◆ Task details:
What lines of the data below hold the string "agent"? Copy each one.
---------- Record extracts ----------
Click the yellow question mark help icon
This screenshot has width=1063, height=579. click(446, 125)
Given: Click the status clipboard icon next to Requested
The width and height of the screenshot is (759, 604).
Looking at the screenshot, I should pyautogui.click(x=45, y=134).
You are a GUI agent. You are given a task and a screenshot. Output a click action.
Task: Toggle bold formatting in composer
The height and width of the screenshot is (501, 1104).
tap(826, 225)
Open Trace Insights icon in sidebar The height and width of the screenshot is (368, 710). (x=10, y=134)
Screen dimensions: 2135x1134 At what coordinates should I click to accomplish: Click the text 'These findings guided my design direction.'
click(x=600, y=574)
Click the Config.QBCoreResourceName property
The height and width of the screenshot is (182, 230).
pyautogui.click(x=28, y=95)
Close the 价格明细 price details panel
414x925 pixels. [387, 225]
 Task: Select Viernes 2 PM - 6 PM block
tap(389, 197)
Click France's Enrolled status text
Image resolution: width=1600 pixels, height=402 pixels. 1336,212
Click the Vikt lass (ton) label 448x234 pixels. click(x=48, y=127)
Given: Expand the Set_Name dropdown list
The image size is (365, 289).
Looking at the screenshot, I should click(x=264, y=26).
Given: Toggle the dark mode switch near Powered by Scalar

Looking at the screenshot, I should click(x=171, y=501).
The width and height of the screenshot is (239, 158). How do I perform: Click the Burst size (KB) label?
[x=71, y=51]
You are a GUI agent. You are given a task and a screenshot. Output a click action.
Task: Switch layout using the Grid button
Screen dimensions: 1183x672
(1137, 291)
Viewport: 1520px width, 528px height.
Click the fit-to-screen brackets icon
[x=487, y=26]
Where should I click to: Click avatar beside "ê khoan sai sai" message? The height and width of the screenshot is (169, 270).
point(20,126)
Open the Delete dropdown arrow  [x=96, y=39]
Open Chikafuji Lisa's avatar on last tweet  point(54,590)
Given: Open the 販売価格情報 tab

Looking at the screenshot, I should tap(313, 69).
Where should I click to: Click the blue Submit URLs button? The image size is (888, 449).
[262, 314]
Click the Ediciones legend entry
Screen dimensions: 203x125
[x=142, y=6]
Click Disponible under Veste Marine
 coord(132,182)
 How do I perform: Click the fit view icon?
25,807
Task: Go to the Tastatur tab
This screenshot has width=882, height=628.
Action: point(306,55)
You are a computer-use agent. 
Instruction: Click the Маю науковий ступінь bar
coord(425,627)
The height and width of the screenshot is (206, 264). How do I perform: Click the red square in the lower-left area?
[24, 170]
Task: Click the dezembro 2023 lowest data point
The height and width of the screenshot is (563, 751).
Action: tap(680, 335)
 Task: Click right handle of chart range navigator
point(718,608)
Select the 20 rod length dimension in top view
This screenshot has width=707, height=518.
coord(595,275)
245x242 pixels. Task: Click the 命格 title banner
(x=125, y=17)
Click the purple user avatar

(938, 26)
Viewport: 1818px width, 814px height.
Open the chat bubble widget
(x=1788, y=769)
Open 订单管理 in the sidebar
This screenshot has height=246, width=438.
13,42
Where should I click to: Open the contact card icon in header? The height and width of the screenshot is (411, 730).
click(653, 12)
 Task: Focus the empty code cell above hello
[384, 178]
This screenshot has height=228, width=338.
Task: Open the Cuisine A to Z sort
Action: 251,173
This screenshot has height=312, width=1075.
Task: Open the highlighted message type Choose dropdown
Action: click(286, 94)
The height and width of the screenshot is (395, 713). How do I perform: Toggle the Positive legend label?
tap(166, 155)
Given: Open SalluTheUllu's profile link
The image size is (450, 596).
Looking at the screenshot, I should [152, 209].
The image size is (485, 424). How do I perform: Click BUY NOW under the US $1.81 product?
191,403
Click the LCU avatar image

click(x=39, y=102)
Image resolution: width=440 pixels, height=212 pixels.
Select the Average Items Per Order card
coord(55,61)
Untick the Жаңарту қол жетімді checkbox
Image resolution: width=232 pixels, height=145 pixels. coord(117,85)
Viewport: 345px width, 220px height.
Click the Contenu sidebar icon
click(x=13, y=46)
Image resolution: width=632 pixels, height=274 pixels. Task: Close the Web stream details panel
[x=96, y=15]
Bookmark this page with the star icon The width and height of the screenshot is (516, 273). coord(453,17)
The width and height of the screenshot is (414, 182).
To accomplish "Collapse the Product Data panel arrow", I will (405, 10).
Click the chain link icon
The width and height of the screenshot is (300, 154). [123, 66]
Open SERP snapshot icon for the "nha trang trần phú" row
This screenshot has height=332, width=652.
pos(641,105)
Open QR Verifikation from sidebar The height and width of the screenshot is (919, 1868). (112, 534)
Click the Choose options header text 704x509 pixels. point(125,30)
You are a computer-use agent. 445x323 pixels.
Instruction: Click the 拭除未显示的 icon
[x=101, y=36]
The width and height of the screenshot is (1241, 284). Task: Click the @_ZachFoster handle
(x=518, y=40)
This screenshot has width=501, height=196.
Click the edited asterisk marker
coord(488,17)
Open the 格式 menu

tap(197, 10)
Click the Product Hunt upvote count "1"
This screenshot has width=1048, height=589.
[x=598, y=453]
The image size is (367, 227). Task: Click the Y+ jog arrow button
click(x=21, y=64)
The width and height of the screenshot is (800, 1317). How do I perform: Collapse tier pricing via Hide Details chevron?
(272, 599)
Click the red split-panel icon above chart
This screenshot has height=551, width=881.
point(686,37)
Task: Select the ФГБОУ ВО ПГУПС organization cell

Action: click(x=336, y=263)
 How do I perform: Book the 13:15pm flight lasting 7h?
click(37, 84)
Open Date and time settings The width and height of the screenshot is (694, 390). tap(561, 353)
----------
◆ Answer to the problem:
You are a GUI agent. You are given a task and a screenshot. Output a click action.
You are a GUI agent. You are given a task and a screenshot. Output a click action.
You are a computer-use agent. 
You are a computer-use agent. 445x323 pixels.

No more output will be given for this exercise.